OCR integration

Question

OCR integration

sdaqo opened this issue 9 months ago · 7 comments

Hey, first of all thanks a lot for developing this app, it is awesome!
This is a feature request for ocr in this app, this would be a pretty nice feature e.g. for reading physical manga or just for characters on physical stuff that you can't just easily copy-paste.
I would love to integrate this on my own but unfortunately do not have to necessary android dev knowledge to do so. I did however find a library for doing this: https://developers.google.com/ml-kit/vision/text-recognition/v2 this is from google's ml-kit, which is used in things like google lens, it runs on device and it seems like it has an relatively easy API to integrate.
Tell me what you think about this!

Answer 1 · 2024-04-01T18:56:08.000Z

Thanks for your feature request. I'm glad you like the app.
While I don't see this feature as strictly necessary since there are separate apps that can recognize text in an image and let you copy it, I think it would be very convenient and a good addition to have it in this app if implementing it won't require too much work (which it probably won't if I use something like ML Kit like you suggested). Just to clarify, what you want is to be able to take a picture (or open an image file), then select part of the recognized text and immediately search for it? Do you have any suggestions on what you think it should look like?

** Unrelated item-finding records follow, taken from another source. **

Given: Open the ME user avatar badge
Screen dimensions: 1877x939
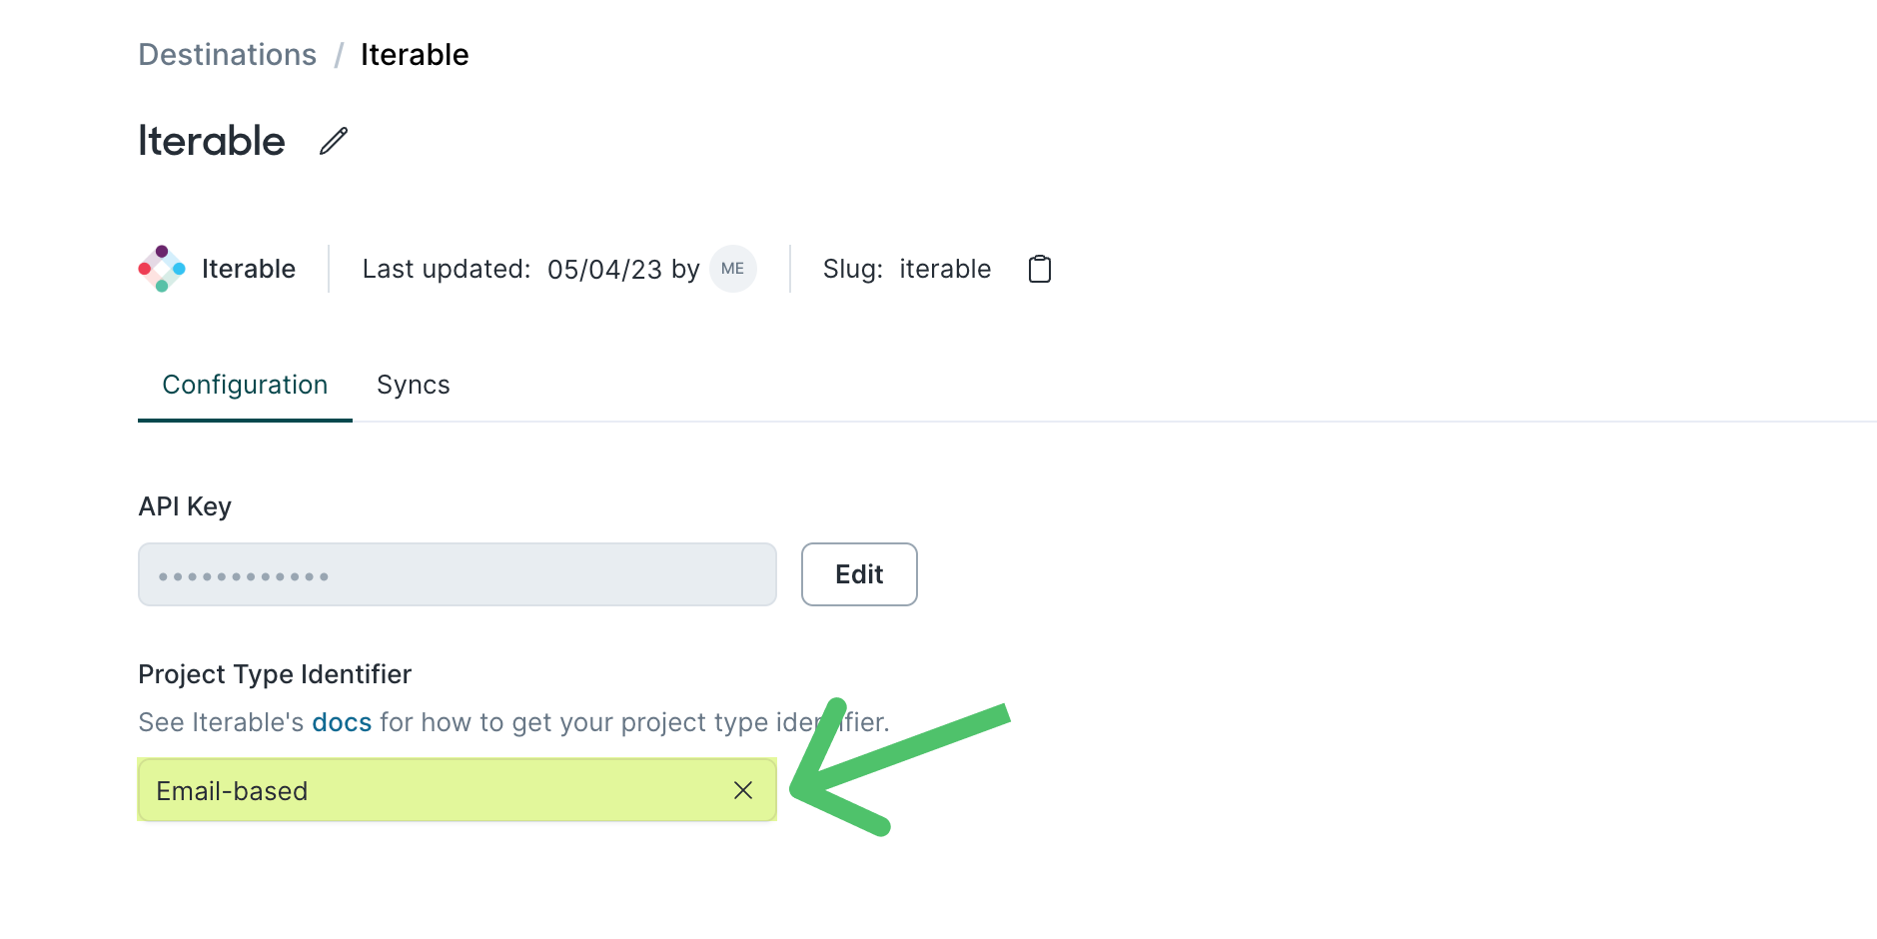Looking at the screenshot, I should [x=732, y=268].
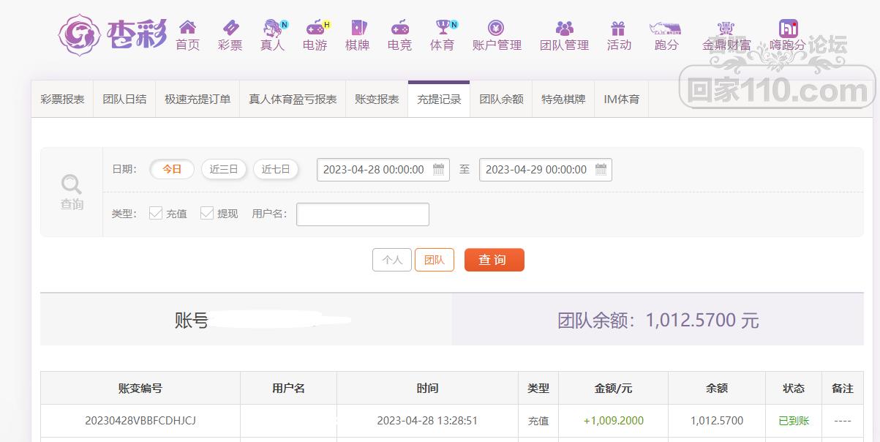Open end date calendar picker

click(601, 169)
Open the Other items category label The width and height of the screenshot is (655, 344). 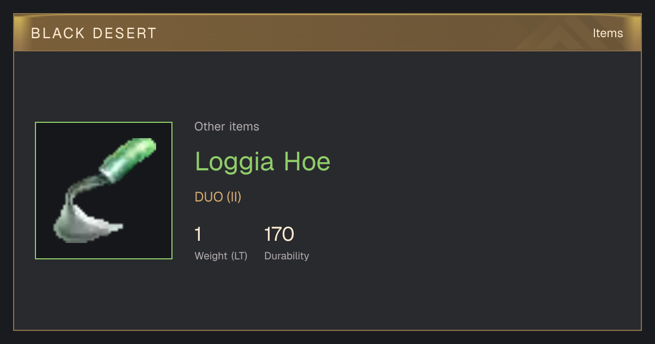click(x=227, y=127)
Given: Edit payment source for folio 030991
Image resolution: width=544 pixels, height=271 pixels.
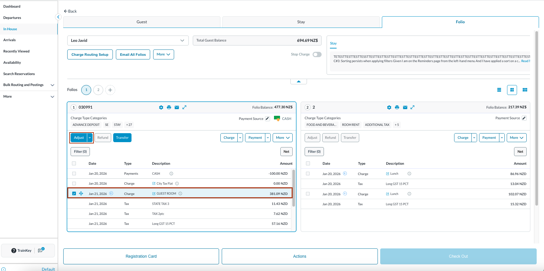Looking at the screenshot, I should tap(267, 119).
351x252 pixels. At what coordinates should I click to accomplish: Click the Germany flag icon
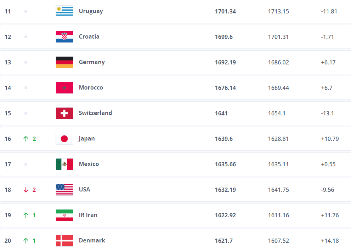pyautogui.click(x=64, y=62)
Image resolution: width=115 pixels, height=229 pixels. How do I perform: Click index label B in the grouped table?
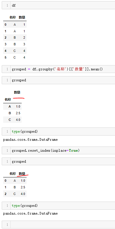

Answer 2 · 2024-04-01T19:28:14.000Z

Yeah, so essentially you would have a camera button in the search bar or some floating icon in the bottom corner, where you can start the OCR.
I do not know how annoying it would be to implement this but maybe (could also be future thing, don't want to burden you 😅) you could afterwards have the results as a component that slides in from the bottom (probably seen that before on other apps), with this you could search several characters on the same image and you could probably reuse the existing results screen/component. Don't bother if it's too annoying and just implement it as you suggested i.e. select text on picture and start a normal search.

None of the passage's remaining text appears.